» INPUT DATA
━━━━━━━━━━━━━━━━━━━━━━━━━━━━━━

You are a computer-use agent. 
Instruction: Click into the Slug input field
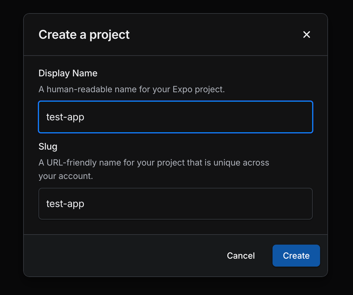tap(175, 204)
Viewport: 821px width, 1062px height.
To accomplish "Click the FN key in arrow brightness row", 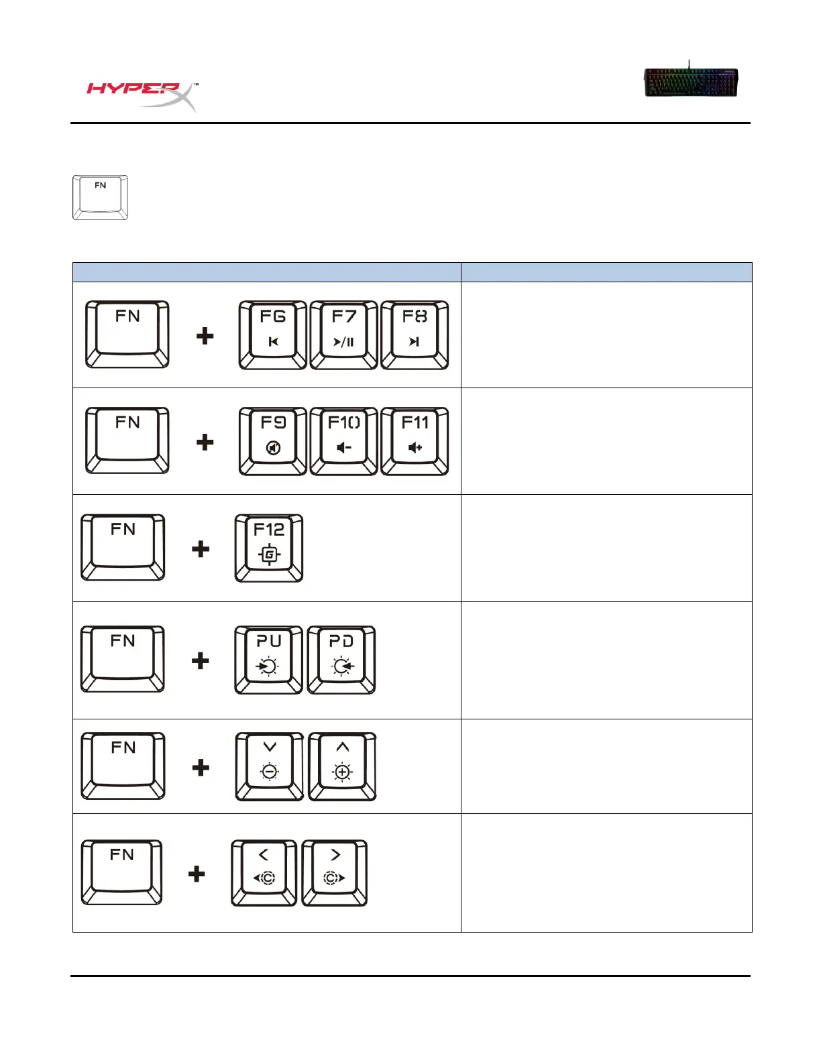I will (x=123, y=766).
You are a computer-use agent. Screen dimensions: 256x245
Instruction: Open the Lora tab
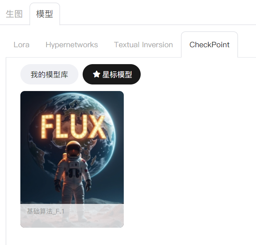(x=22, y=45)
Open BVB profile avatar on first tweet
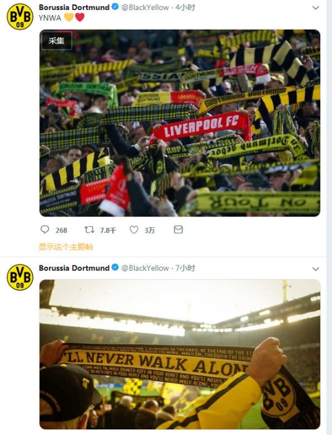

━━━━━━━━━━━━━━━━━━━━━━━━━━━━━━

» EXERCISE
Each line from the one that contains "Instruction: Open the Lora tab" through the end of the records should be restated exactly; include both end lines and leave any pictures out.

» ANSWER TO THIS EXERCISE
Instruction: Open the Lora tab
(x=22, y=45)
Open BVB profile avatar on first tweet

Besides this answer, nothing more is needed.